Une bonne minute d'applaudissements debout pour le sélectionneur Didier Deschamps, un garçon «rigoureux, franc et honnête». Samedi, lors de l'assemblée générale de la Fédération française de football (FFF), à Tours, le président de l'institution, Noël Le Graët, n'a pas mégoté son soutien au sélectionneur des Bleus, rudement mis en cause par l'ex-international Eric Cantona qui l'accusait jeudi, à mots (à peine) couverts, de racisme dans les colonnes du Guardian. Le Graët a demandé au foot d'en bas - l'assemblée générale rassemble les élus des Ligues - de serrer les rangs, Deschamps avait d'autres chats à fouetter (il était avec les joueurs à Clairefontaine, où il prépare l'Euro qui débute le 10 juin) et, en l'absence du principal intéressé ou de la plus élémentaire spontanéité, la scène avait un goût prononcé de plébiscite nord-coréen, entre la manipulation et la déréalisation.

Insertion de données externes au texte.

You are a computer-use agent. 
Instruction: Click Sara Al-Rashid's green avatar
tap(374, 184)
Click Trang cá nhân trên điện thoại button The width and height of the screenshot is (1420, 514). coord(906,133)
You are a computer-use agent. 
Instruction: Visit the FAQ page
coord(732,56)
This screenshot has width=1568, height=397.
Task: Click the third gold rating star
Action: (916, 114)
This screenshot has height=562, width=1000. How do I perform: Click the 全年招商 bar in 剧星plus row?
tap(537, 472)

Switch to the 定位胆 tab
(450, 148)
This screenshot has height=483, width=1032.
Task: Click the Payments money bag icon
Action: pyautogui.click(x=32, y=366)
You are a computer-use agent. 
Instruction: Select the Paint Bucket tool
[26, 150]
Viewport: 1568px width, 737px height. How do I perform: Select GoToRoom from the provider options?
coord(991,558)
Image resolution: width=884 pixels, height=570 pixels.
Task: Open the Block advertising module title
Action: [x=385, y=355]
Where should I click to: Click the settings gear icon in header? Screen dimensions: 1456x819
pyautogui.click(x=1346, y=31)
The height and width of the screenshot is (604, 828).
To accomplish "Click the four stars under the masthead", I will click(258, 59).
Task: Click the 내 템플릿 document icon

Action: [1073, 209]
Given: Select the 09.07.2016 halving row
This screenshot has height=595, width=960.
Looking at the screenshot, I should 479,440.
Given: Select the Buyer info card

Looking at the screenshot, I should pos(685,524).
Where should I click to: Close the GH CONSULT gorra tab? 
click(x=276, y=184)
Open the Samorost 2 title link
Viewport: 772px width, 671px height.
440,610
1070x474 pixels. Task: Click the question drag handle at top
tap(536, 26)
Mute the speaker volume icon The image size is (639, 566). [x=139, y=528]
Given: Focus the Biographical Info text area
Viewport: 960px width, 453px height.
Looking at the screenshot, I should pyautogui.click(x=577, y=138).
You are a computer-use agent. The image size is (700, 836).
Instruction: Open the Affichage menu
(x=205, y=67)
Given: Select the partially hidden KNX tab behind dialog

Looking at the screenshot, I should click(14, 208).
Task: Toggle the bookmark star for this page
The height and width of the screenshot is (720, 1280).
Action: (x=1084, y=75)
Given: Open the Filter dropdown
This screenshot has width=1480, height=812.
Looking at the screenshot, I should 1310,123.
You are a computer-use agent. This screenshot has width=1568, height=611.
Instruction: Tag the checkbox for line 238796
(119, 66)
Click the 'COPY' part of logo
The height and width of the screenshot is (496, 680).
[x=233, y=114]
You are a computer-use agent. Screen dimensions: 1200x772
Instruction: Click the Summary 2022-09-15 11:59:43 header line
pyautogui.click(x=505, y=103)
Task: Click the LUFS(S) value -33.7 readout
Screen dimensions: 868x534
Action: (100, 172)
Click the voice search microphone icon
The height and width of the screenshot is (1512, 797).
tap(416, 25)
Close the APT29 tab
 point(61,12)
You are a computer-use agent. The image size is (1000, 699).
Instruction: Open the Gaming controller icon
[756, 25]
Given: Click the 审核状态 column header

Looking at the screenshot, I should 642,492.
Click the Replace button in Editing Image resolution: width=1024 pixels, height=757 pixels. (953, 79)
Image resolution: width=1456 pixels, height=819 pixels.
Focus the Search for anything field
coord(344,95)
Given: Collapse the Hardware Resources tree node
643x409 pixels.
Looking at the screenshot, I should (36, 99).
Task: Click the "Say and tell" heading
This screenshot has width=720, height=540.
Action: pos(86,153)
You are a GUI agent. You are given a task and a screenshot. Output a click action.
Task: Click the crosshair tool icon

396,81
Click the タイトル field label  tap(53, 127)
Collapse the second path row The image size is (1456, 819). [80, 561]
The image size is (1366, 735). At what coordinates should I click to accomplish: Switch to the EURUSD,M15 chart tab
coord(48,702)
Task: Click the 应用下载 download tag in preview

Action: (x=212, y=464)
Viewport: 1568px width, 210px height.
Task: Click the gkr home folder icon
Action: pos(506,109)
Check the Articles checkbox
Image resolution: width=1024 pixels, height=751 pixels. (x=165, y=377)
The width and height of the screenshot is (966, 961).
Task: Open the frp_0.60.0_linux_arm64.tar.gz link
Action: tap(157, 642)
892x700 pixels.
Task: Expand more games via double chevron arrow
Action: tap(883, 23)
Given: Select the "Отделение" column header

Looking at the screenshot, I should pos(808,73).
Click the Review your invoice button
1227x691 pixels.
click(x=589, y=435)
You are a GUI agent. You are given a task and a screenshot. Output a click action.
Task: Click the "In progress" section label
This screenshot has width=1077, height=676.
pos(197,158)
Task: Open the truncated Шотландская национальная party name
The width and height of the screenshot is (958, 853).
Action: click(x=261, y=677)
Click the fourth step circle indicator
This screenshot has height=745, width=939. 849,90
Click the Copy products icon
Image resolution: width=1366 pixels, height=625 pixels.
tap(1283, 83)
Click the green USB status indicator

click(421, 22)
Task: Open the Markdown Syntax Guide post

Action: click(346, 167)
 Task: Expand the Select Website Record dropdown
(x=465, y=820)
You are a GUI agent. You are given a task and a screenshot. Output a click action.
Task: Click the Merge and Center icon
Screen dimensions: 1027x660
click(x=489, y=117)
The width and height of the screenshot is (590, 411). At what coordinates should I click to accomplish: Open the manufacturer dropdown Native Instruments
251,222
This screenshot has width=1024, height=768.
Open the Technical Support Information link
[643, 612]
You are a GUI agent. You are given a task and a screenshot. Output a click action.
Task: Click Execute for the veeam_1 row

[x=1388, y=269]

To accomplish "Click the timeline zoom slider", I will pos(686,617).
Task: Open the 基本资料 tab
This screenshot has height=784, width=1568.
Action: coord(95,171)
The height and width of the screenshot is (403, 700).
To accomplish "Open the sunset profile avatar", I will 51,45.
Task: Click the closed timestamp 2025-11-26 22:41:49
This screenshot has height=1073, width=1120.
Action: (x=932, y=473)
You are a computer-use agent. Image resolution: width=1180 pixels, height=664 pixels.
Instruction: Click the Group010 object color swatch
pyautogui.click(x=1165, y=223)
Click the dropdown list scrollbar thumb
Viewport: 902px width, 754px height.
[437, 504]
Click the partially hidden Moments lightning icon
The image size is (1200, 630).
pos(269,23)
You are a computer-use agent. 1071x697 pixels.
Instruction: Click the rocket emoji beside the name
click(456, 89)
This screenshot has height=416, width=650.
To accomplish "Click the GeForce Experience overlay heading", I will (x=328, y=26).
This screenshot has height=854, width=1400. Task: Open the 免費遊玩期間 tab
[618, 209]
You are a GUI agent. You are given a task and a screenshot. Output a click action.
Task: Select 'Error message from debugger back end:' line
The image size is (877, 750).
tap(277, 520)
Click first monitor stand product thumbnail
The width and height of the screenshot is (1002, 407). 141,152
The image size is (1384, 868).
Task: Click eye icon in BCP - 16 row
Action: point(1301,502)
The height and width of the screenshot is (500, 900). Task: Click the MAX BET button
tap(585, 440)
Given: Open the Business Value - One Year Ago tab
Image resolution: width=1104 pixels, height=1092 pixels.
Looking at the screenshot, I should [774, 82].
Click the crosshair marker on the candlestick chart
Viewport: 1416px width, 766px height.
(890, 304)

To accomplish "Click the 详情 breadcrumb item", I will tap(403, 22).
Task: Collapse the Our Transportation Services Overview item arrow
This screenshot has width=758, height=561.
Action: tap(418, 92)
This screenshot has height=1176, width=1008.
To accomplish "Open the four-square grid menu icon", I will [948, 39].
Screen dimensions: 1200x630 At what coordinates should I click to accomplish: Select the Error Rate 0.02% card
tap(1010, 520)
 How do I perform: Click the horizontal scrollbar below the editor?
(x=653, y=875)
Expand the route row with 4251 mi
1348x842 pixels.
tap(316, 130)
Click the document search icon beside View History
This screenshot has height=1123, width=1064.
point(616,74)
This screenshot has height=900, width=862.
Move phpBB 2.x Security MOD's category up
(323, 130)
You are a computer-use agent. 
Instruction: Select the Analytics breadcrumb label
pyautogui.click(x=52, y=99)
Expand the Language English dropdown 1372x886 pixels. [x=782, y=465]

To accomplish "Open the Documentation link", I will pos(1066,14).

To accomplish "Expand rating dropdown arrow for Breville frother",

L'attaque de Cantona envers Deschamps - que l'ancien joueur de Manchester United méprise de longue date - est bien entendu terrible, à la lisière de la diffamation (sous couvert de «on ne m'empêchera pas de penser», et autres «peut-être, peut-être pas»). Reste la problématique : on confesse s'être fait alpaguer à plusieurs reprises par l'homme de la rue pour dénoncer le prétendu racisme de Deschamps écartant Karim Benzema, le communautarisme étant la note basse qui résonne depuis le début de l'affaire de la sextape impliquant l'attaquant madrilène, son copain d'enfance Karim Zenati et la victime de l'histoire, Mathieu Valbuena. Deschamps n'étant pas du genre à donner des leçons de morale, s'il a écarté Benzema, c'est par pragmatisme. Mais qui peut dire qu'il n'a pas écouté l'opinion publique - entre 73 % et 80 % des Français ne voulaient plus de Benzema chez les Bleus, selon les sondages - et que faut-il penser des tenants et aboutissants de cette opinion publique ?
On peut toujours mettre le couvercle en assemblée générale, ça ne change pas les ingrédients dans la casserole. C’est peu dire qu’ils sont vénéneux.